──────── Veri Satırları ────────

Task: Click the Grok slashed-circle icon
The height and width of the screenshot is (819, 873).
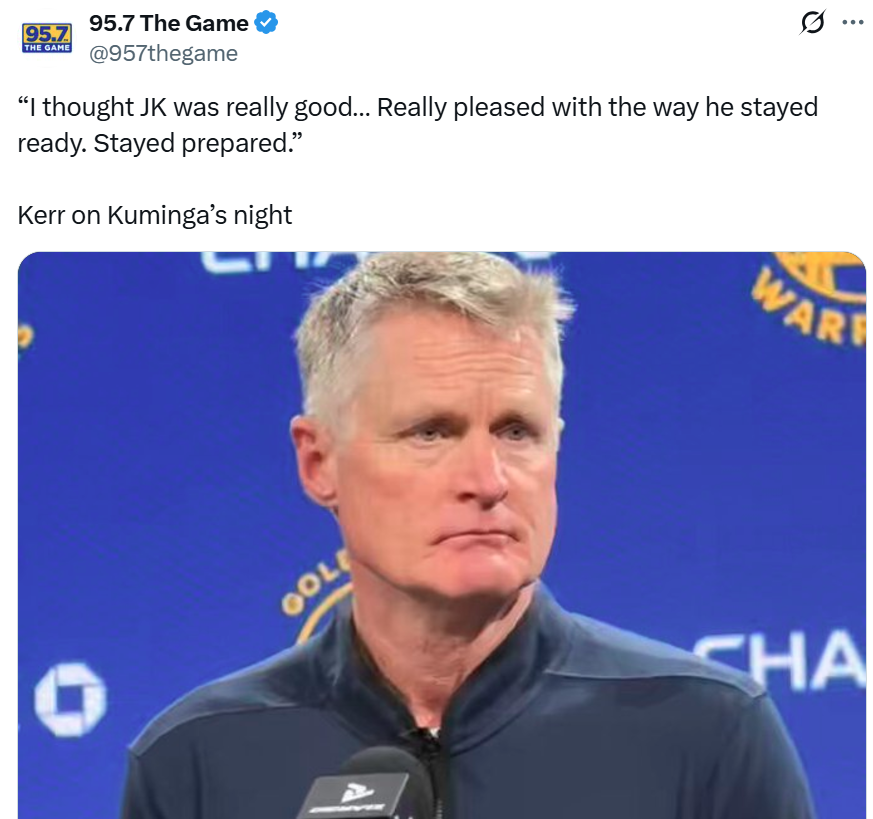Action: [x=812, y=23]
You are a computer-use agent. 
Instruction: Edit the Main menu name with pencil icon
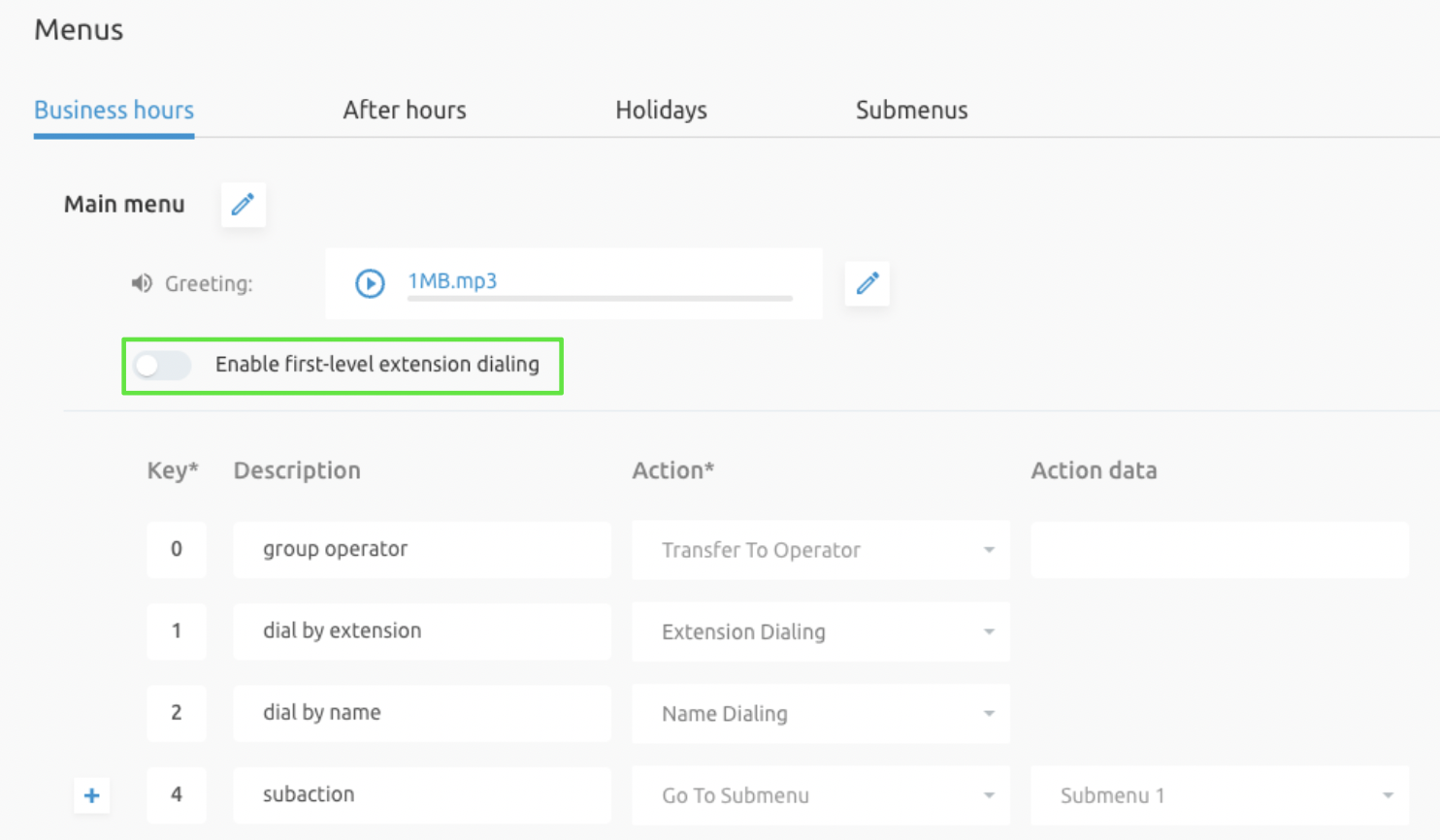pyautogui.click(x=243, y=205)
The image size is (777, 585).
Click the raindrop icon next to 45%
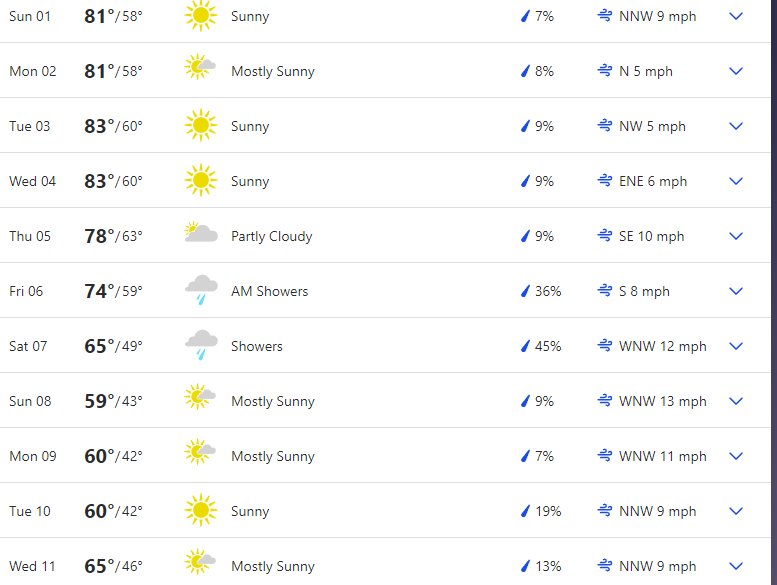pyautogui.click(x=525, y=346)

────────

▶ [Problem Tanımı]
Yukarıdaki öğelerin bütün satırlarını hiçbir değişiklik yapmadan yazınız. Resimleri cevabınıza almayınız.

▶ [Yazılı Çözüm]
Task: Click the Grok slashed-circle icon
The height and width of the screenshot is (819, 873).
Action: [x=812, y=23]
You are a computer-use agent. 
Instruction: Edit the Main menu name with pencil icon
pyautogui.click(x=243, y=205)
The image size is (777, 585).
Click the raindrop icon next to 45%
pyautogui.click(x=525, y=346)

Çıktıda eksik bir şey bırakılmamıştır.